REQUIRED TASK A
In the poll commentary, what percentage of readers believe mining and exploration companies do too much consultation with environmentalists?

TEXT EXCERPT
Our Hot Topics poll question concerning consultation with environmental advocates continues to spark lively debate. Fifteen percent of our readers believe mining and exploration companies do too much consultation with environmentalists; that surprises me because I would have thought you can’t do too much of a good thing. Not surprising is that 50% of our readers believe there is not enough consultation. And their comments keep coming.
From a 35-year veteran of the mining industry:
“While I think mining & exploration companies do not do enough consultation with environmental advocates in general, I am not too sympathetic with a considerable number of the advocates, who will resort to any means they can find to support their cause. The blatant over-exaggerating stories of harmful minerals or metals present, the stories of pristine water conditions before development by mining are mild examples of this treatment. Who can be trusted? Farmers who remove apple orchards for a more lucrative crop are as guilty of causing sedimentation as some one removing trees to create a plant site, yet who is written up as the environmental villain?”

STORED ROWS
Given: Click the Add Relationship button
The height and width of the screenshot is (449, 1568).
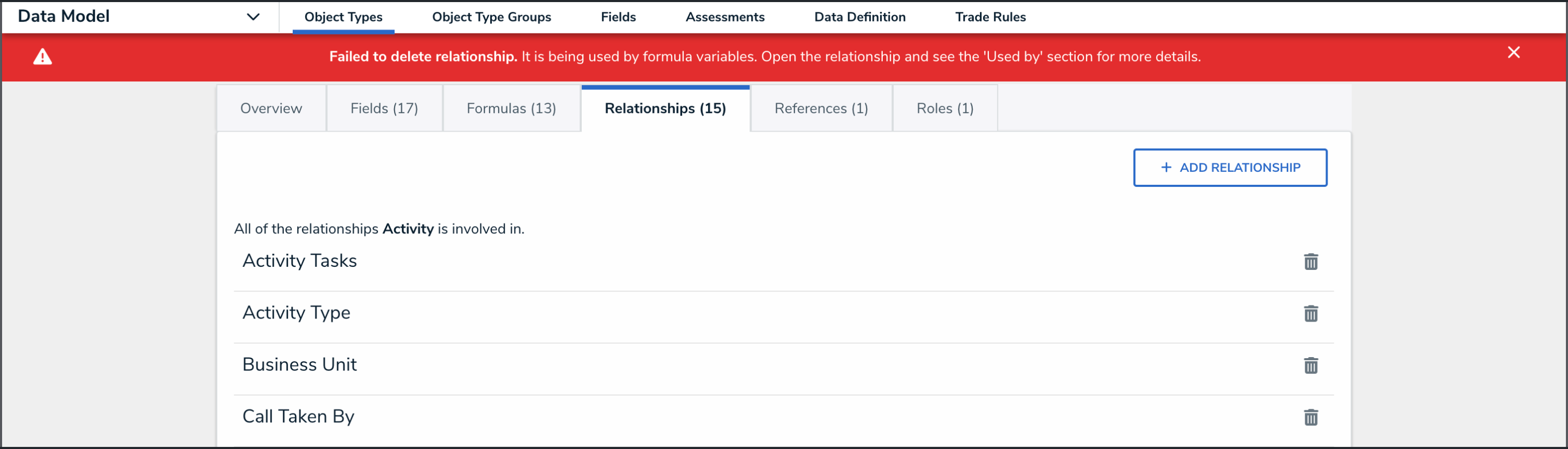Looking at the screenshot, I should [x=1229, y=167].
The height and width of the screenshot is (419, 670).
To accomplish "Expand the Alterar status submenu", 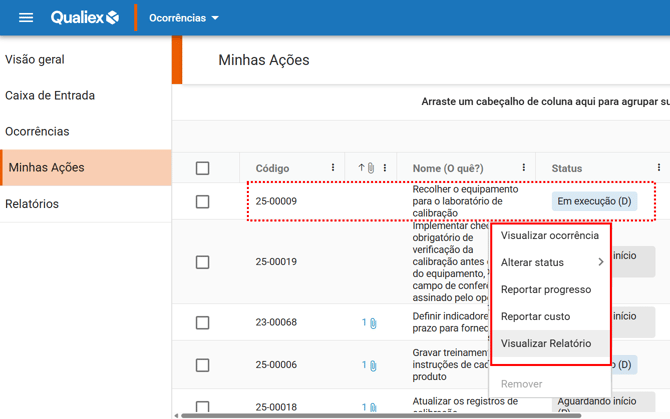I will [x=551, y=263].
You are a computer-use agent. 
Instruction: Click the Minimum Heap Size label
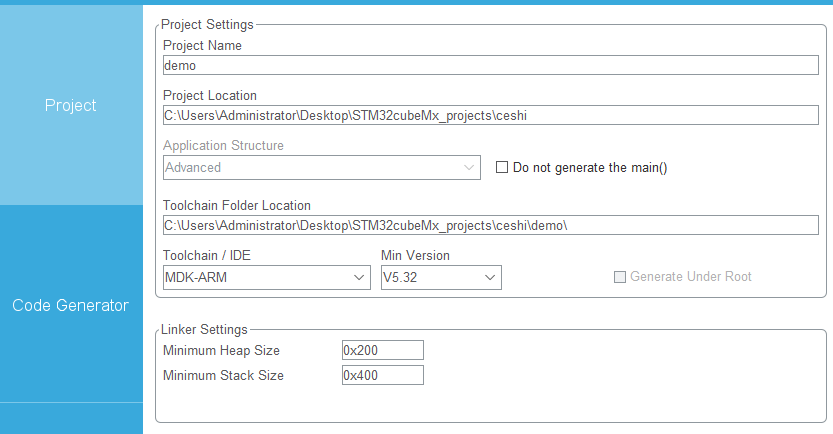click(x=221, y=351)
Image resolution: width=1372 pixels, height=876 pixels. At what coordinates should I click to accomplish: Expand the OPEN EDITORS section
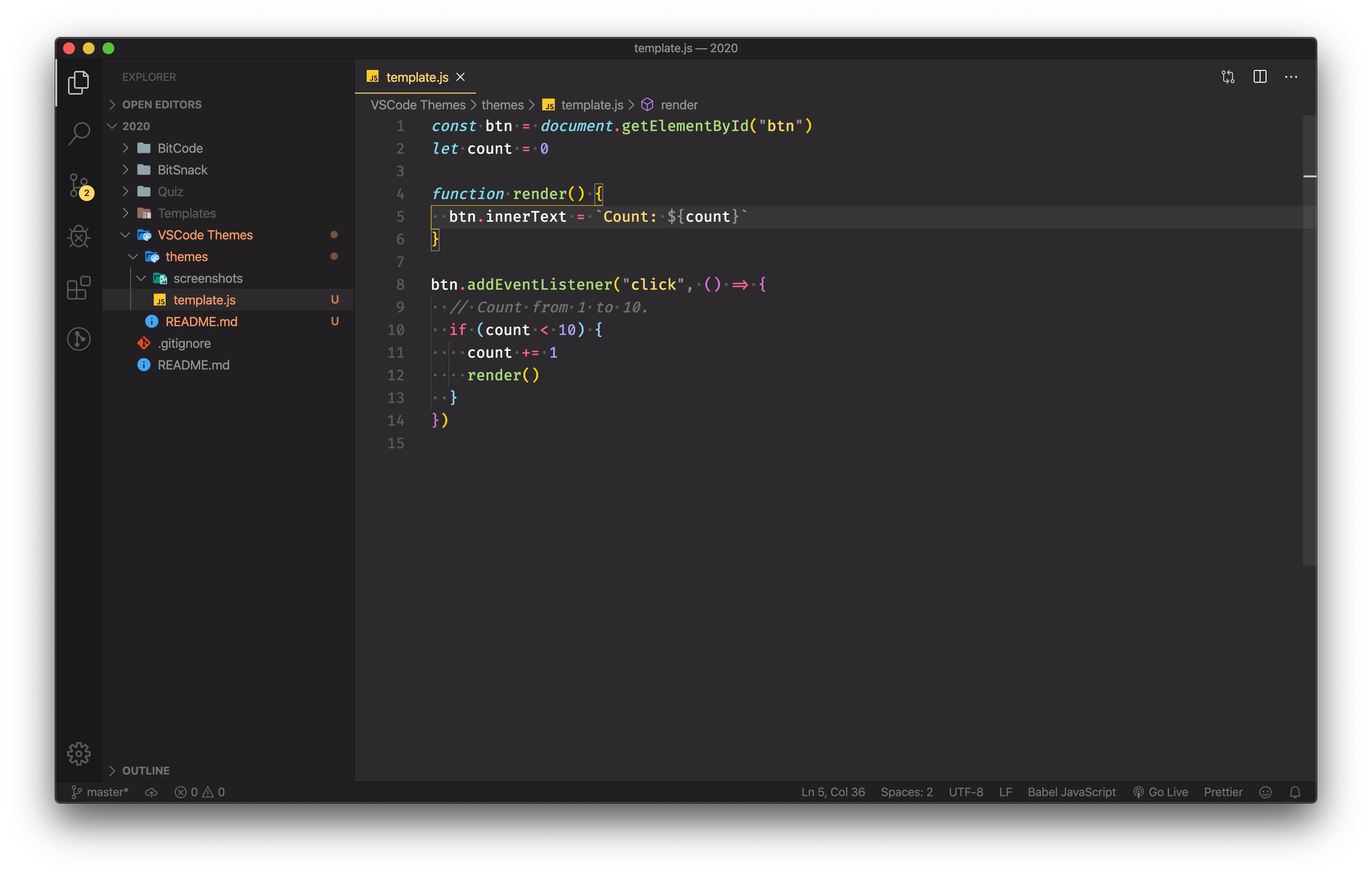pos(162,104)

REQUIRED TASK B
Carry over everything in the records from the line containing "You are a computer-use agent." down to the end of the records, adding 108 to every coordinate in the answers. Leave the pictures out.

FULL OUTPUT A
Fifteen percent.

FULL OUTPUT B
You are a computer-use agent. 
Instruction: Click the Minimum Heap Size label
click(x=329, y=459)
Image resolution: width=1372 pixels, height=876 pixels. At what coordinates should I click to accomplish: Expand the OPEN EDITORS section
pos(270,212)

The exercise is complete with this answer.